On August 18, 1961, the Santa Cruz Sentinel reported that thousands of crazed sooty shearwaters were sighted on the shores of North Monterey Bay in California, regurgitating anchovies, flying into objects, and dying on the streets. The incident sparked the interest of local resident Alfred Hitchcock, along with a story about strange bird behaviour by the British writer Daphne du Maurier, helping to inspire Hitchcock's 1963 thriller The Birds, a cautionary tale of nature revolting against man. The film is now ranked among the American Film Institute's top-10 thrillers of the last century.

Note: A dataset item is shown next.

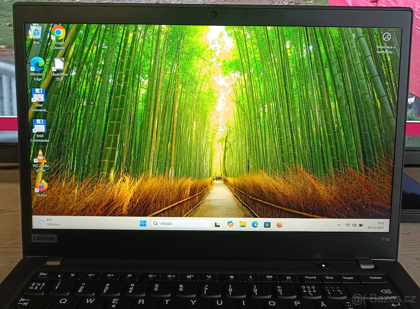Screen dimensions: 420x309
Task: Check battery status via the tray icon
Action: [x=361, y=225]
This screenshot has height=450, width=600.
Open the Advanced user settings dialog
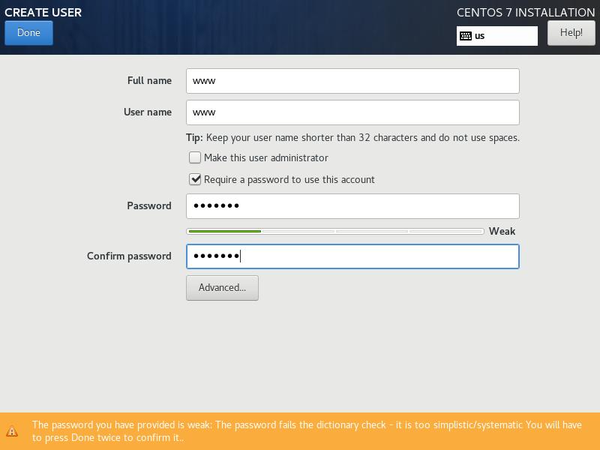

Scientists looking at the stomach contents of turtles and seabirds gathered in 1961 Monterey Bay ship surveys found that toxin-making algae were present in 79% of the plankton the creatures ate. "I am pretty convinced that the birds were poisoned," says ocean environmentalist Sibel Bargu of Louisiana State University. "All the symptoms were extremely similar to later bird poisoning events in the same area."

Plankton expert Raphael Kudela of USC points to leaky septic tanks installed amid a housing boom around Monterey Bay in the early 1960s as the ultimate culprit that may have fed the toxic algae: "It is to some extent a natural phenomenon, and the best thing we can do is monitor for the presence of toxins, and treat impacted wildlife."